----- PROVIDED TEXT -----

Here is an overview of my different research projects and interests

STS: metrics and data-intensive modelling

I use critical data-studies methods, actor-network-theory, and critical metrology tools to understand the power invested in the ability to determine which tools of quantification get used to organise environmental governance. I have publications in two leading STS journals - Social Studies of Science and Science Technology and Human Values. The first article focuses on the politics of Global Warming Potential metrics (those that allow emissions of different gases to be made commensurate with one another and governable in shared political frameworks). The second offers a critical study of Earth Systems modelling technologies and the political consequences imbued into the parameters, assumptions, and methods that compress complex socio-ecological systems into governable entities. Both pieces speak to a sustained research interest I have in the calculative tools used to make complex socio-ecological systems tractable through metrics and modelling. 

Which methods and framing devices get used for the purposes of environmental governance; and what power do they have once they are put to work in political and economic contexts?

Normative theories of territory: dynamism and socio-ecological crisis

I am currently a post-doctoral researcher on the Dynamic Territory: A Normative Framework for Territory in the Post-Holocene where I am exploringthe way in which the food system complicates traditional territorial approaches to social and environmental governance. I am working to generate political and philosophical frameworks to better account for its spatial complexities.

-----

EXERCISE REQUIREMENTS: Write the next part of the overview of research projects and interests, picking up after its last sentence, which ends "to better account for its spatial complexities." None of the listing after the overview of research projects is needed for this work.

----- SUPPLIED MATERIAL -----

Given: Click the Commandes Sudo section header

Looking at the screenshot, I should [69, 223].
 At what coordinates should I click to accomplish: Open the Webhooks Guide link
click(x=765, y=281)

-----

EXPECTED OUTPUT:
As part of this project, I am considering post-territorial forms of governance and political identity. This work is culminating in a study of post-human planetary citizenship and the politically significant attachments people form to the biophysical systems that make the planet habitable.

Political ecology: environmental performativity and natural capital commodification

I am also interested in the relationship between scientific measurement, environmental protection, and natural capital commodification. Working with Theo Stanley (University of Southampton), we have explored how the legitimacy of woodland carbon offsetting schemes are upheld by accreditation officials who determine how carbon gets measured and monetised. This work built on some theoretical and review work we did on the notion of Environmental Performativity.

How do environments, thick with variation, get known through metrics and measures; and what happens as we seek out fixes for complex socio-ecological problems in market-friendly governance mechanisms?

Metabolism

I am the PI on a project entitled Metabolic Sentinels. Based on an ethnography of wild swimmers swimming in polluted waters, I am working with Oscar Hartman Davies (KTH Stockholm) to explore how and why people use their bodies as sensors to understand the river health crisis in the UK. 

This work is part of a broader programme of work focusing on metabolism. Across the social sciences and environmental humanities, metabolism is figuring as provocation to think about the mutual entanglement of bodies and their environments. Together with close collaborators, Jonny Turnbull (University of Durham) and Adam Searle (The University of Nottingham) we are producing papers and a collected volume, along with multiple conference panels, centred on metabolism's emergence as a tool of socio-ecological remediation. 

How are bodies and environments mutually constituted through metabolic relations; and how are those connections being enrolled into the operations of biopower, accumulation, and control?

Microbes, disease, and repair

 As part of this environmental geography and political ecological component of my work, I have also done research on agricultural biosecurity and pest management. Working closely with an entomologist, I produced an interdisciplinary dictionary to help broker dialogue between social scientists interested in alternative low-impact forms of land management, and agronomists developing organic ways of controlling agricultural pests. More recently, this work has resulted in an article in Nature's Sustainable Agriculture journal. The article promotes a model of what my colleagues (an interdisciplinary team of soil scientists from CIFAR and social scientists from the University of Oxford) and I termed Microbial Repair.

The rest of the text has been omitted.